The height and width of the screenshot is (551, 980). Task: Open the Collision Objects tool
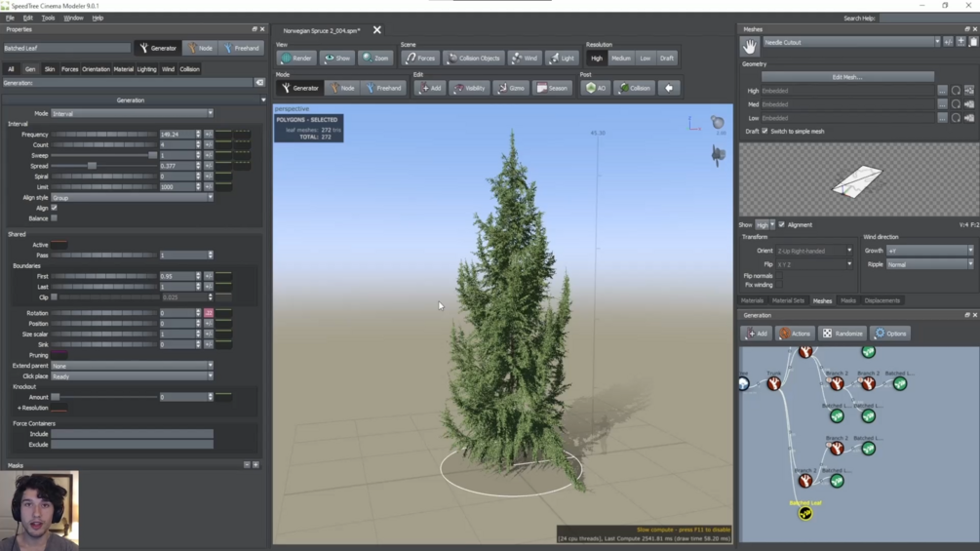point(473,59)
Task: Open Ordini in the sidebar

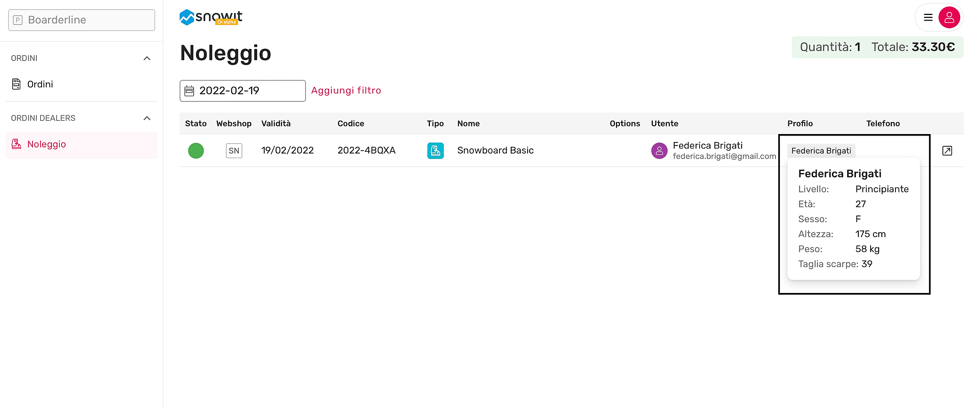Action: click(40, 84)
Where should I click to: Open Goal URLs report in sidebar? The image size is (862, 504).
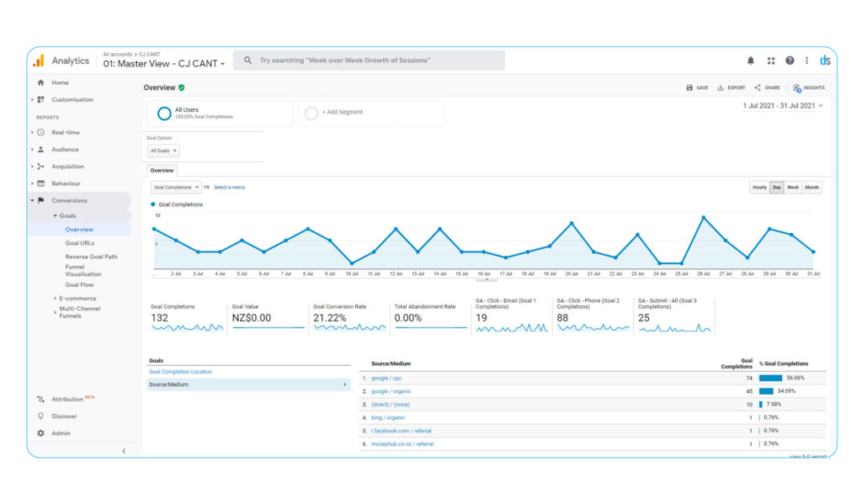pos(80,243)
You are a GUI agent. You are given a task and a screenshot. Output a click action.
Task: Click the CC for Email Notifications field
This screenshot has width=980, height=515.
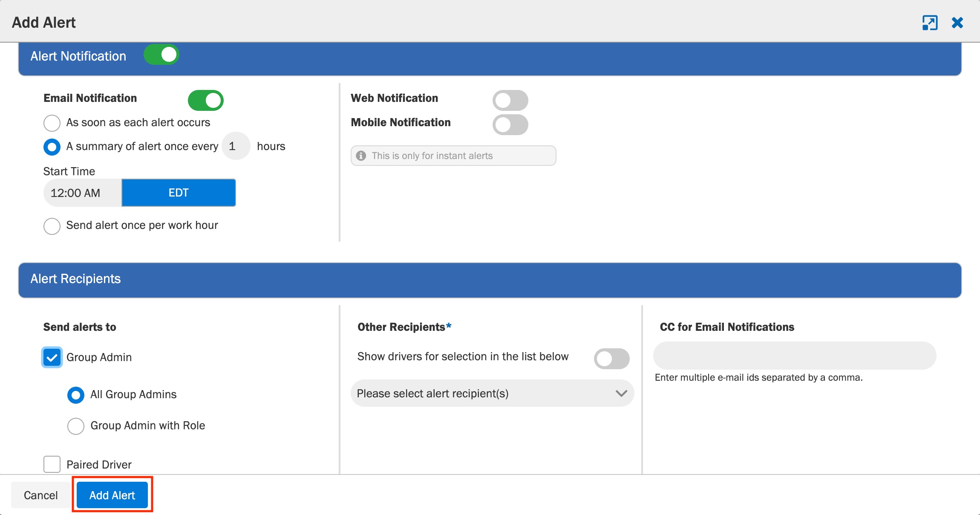pos(795,356)
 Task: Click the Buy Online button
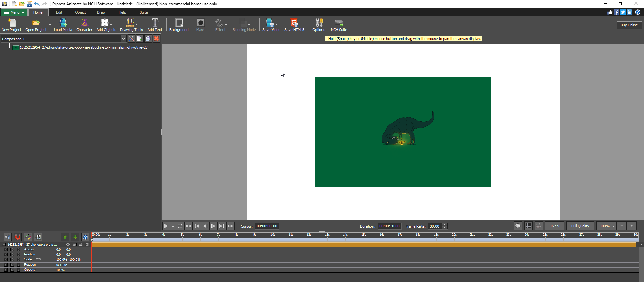pyautogui.click(x=629, y=25)
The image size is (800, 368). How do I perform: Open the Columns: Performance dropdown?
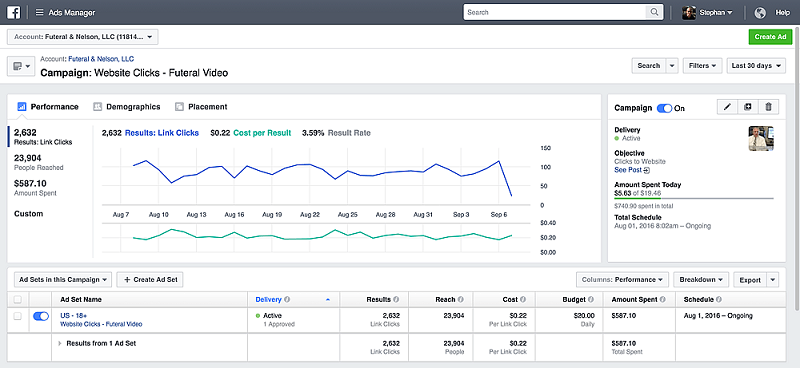[x=622, y=280]
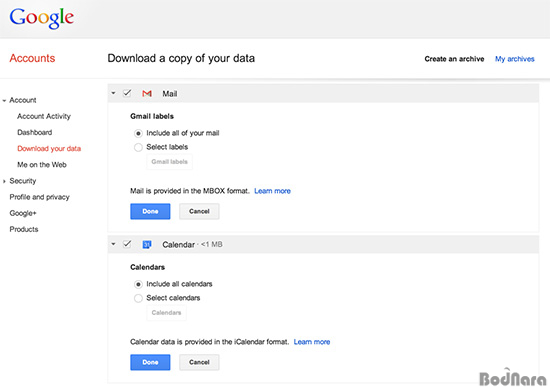
Task: Collapse the Calendar section arrow
Action: [x=113, y=244]
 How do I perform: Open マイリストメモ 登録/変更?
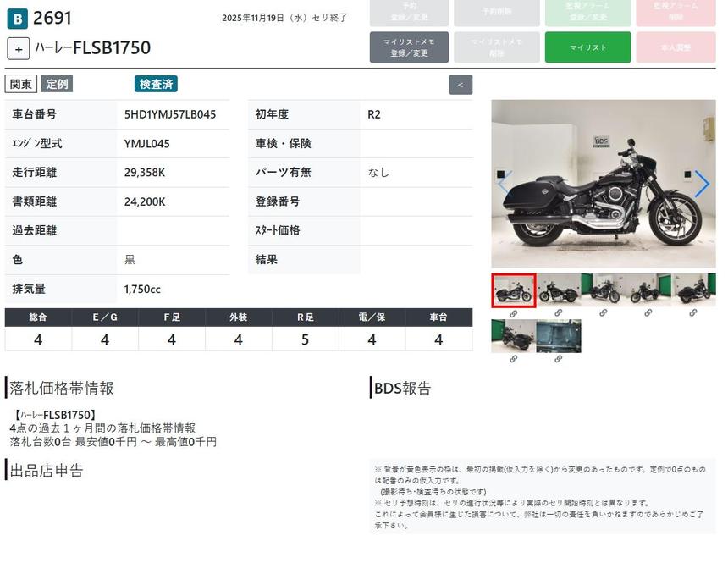click(409, 47)
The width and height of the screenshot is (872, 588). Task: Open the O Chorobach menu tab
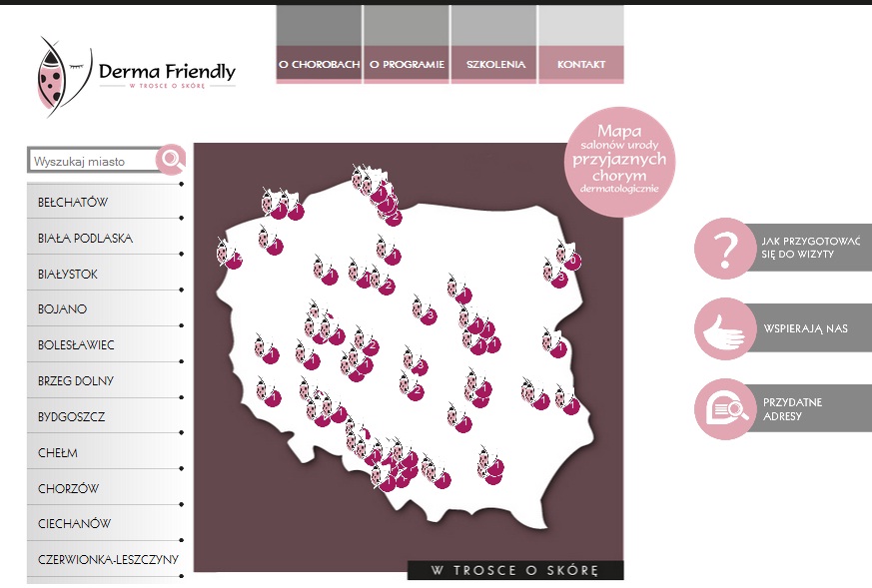point(319,65)
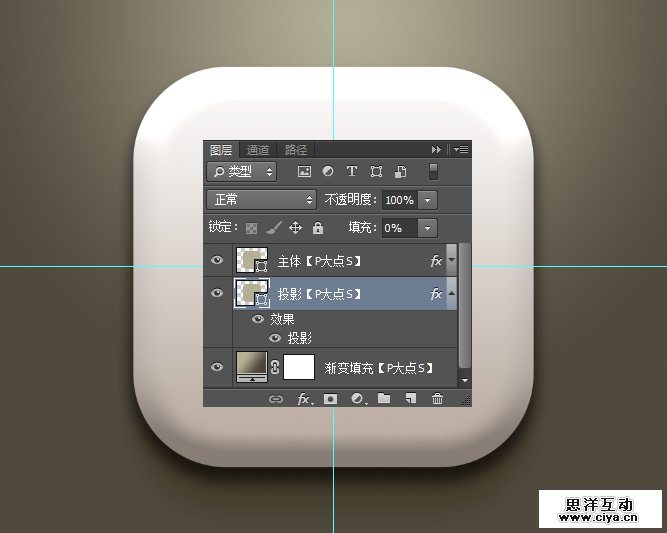Add a layer mask from bottom bar

tap(330, 399)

•••

Write out the data above in full and exactly, but without the pictures.

* [RESPONSE FOR THIS EXERCISE]:
The height and width of the screenshot is (551, 980). Task: Open the Collision Objects tool
point(473,59)
Task: Open Ordini in the sidebar

Action: click(40, 84)
Where should I click to: Open Goal URLs report in sidebar? The image size is (862, 504).
pos(80,243)
You are a GUI agent. You are given a task and a screenshot. Output a click action.
Task: Click the CC for Email Notifications field
This screenshot has width=980, height=515.
pos(795,356)
 Task: Click the Buy Online button
pyautogui.click(x=629, y=25)
The image size is (800, 368). How do I perform: Open the Columns: Performance dropdown?
[x=622, y=280]
Task: Collapse the Calendar section arrow
Action: [x=113, y=244]
 How do I perform: Open マイリストメモ 登録/変更?
click(409, 47)
The width and height of the screenshot is (872, 588). Task: Open the O Chorobach menu tab
point(319,65)
Add a layer mask from bottom bar

tap(330, 399)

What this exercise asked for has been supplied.